Eu nasci e cresci numa cidade de tradição têxtil, conhecida como o
Berço da Fiação Catarinense. Após a colonização, teares importados da
Europa alavancaram a economia do município de Brusque. Lembro de visitar,
na época de escola, as grandes fábricas de tecido, com seus cheiros fortes de
algodão cru. Foi assim que eu descobri que o algodão de verdade, como era
colhido do pé, não era branquinho como o que a gente comprava na farmácia,
e sim tinha cor bege, com várias impurezas.
Na minha casa sempre convivi com linhas, agulhas, tecidos. Eu herdei
e aprendi a trabalhar com isso com as mulheres da minha família: minha mãe,
minhas tias, minha avó.
As blusas de lã, gorros e cachecóis eram feitos de tricô, pelas mãos
habilidosas da minha tia.
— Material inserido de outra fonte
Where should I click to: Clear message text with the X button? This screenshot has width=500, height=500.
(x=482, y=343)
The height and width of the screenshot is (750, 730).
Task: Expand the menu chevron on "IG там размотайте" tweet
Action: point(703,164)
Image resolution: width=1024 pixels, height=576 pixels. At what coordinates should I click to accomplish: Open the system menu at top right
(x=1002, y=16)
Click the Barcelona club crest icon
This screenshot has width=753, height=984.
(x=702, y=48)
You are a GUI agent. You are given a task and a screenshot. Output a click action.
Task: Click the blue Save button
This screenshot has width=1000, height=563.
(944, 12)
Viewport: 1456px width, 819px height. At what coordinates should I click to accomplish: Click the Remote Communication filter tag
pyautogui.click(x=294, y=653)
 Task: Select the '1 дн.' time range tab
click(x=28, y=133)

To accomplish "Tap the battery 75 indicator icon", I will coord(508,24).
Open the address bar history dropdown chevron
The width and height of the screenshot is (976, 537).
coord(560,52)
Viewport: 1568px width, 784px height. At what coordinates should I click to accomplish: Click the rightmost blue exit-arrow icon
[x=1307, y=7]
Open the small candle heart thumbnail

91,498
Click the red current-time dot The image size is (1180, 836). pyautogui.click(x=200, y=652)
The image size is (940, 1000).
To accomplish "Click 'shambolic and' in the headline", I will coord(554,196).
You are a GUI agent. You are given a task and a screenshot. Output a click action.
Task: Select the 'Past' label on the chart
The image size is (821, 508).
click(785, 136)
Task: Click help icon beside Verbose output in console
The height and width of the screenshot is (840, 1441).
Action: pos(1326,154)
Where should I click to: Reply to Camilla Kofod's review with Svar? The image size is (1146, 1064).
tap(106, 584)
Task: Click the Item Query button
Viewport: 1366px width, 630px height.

Ela era também minha madrinha, e costurou todos
os meus vestidos mais importantes, desde o que usei na festinha de um ano até
os de formatura.
Lá em casa as toalhas de banho tinham a barra bordada em ponto cruz,
muitas vezes com o nome do proprietário, em letra cursiva, enfeitada de
florzinhas. Os panos de prato eram decorados com crochê. O ponto cruz
aparecia muito. Em cortinas, almofadas, e toalhas, como essa que foi bordada
pela minha mãe.
Eu aprendi a usar a agulha quando criança ainda, ao fazer roupinhas
para as bonecas com retalhos. Furei o dedo muitas vezes e a imagem do sangue
brotando da pele seguida pelo sabor dele quando dissolvido na saliva, são uma
viagem pela memória.
E por falar em retalhos, lembrei da história de um homem chamado
Khaim.
No final de “O brocado maravilhoso” encontro-me sentada, retomando o
trabalho com o panô de feltro. Então, esse segundo texto de “costura” é dito
enquanto dou os pontos, o que continua ocorrendo no início da próxima história.
Vou cosendo e falando com a plateia e, assim, estreitando o laço intimista que o
espetáculo propõe. Ao saber sobre fatos de minha vida, minha família, o espectador
dissipa a fronteira entre a cena e ele, por meio da empatia.